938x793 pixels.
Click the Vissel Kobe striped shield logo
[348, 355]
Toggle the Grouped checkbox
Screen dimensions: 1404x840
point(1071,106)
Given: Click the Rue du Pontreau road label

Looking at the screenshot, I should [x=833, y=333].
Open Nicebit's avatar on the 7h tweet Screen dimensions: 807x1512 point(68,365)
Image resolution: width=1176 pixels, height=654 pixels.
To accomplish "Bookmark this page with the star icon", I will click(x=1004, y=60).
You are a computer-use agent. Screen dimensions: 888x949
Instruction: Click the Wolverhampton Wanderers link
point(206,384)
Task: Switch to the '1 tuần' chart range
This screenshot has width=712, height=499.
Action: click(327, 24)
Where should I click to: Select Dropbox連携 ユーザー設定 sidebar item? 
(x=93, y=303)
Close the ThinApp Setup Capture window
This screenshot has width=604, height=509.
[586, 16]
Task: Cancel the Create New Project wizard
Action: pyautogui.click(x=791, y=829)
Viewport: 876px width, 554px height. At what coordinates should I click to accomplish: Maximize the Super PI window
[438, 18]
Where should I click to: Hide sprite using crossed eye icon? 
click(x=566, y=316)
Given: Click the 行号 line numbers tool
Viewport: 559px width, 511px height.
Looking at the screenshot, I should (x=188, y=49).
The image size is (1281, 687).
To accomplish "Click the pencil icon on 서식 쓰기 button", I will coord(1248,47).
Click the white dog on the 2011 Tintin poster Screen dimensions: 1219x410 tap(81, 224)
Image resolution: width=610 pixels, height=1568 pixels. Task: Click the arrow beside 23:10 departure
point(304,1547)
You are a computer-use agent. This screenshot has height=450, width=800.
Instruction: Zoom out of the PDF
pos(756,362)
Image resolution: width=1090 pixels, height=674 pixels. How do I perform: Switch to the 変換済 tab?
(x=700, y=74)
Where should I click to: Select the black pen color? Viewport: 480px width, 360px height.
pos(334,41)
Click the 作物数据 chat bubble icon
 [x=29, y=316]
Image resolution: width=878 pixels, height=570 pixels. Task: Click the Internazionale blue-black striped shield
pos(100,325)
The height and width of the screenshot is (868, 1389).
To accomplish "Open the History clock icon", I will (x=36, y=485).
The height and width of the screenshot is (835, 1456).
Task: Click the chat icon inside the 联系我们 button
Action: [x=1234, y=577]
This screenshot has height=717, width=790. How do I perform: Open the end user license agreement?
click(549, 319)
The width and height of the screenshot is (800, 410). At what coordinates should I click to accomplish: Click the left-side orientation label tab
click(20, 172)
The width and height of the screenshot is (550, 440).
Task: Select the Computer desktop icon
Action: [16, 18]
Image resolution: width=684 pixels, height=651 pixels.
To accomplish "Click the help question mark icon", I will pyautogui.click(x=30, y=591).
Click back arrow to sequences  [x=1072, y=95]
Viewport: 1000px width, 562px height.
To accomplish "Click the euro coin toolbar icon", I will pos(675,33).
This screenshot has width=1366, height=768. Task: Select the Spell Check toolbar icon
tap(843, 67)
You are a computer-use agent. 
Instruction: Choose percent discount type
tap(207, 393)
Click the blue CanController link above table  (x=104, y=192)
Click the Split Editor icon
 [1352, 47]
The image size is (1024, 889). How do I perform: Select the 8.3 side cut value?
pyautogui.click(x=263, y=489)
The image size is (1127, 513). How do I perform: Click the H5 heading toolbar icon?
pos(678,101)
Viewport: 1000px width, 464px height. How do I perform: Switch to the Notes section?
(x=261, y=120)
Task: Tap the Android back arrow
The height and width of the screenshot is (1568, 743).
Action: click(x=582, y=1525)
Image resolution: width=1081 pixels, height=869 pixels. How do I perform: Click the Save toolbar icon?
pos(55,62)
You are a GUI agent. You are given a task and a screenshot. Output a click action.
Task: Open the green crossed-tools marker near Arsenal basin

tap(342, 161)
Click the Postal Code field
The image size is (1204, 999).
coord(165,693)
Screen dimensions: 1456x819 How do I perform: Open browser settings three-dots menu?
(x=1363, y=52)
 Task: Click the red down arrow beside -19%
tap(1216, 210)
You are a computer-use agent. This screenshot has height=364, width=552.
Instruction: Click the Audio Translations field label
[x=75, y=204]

● ● ● ●

#### What you have to do:
Copy out, word for word, the lines of the data above between the line containing "Image resolution: width=610" and the line containing "Click back arrow", inclusive.

#### The output:
Image resolution: width=610 pixels, height=1568 pixels. Task: Click the arrow beside 23:10 departure
point(304,1547)
You are a computer-use agent. This screenshot has height=450, width=800.
Instruction: Zoom out of the PDF
pos(756,362)
Image resolution: width=1090 pixels, height=674 pixels. How do I perform: Switch to the 変換済 tab?
(x=700, y=74)
Where should I click to: Select the black pen color? Viewport: 480px width, 360px height.
pos(334,41)
Click the 作物数据 chat bubble icon
 [x=29, y=316]
Image resolution: width=878 pixels, height=570 pixels. Task: Click the Internazionale blue-black striped shield
pos(100,325)
The height and width of the screenshot is (868, 1389).
To accomplish "Open the History clock icon", I will (x=36, y=485).
The height and width of the screenshot is (835, 1456).
Task: Click the chat icon inside the 联系我们 button
Action: [x=1234, y=577]
This screenshot has height=717, width=790. How do I perform: Open the end user license agreement?
click(549, 319)
The width and height of the screenshot is (800, 410). At what coordinates should I click to accomplish: Click the left-side orientation label tab
click(20, 172)
The width and height of the screenshot is (550, 440).
Task: Select the Computer desktop icon
Action: [16, 18]
Image resolution: width=684 pixels, height=651 pixels.
To accomplish "Click the help question mark icon", I will pyautogui.click(x=30, y=591).
Click back arrow to sequences  [x=1072, y=95]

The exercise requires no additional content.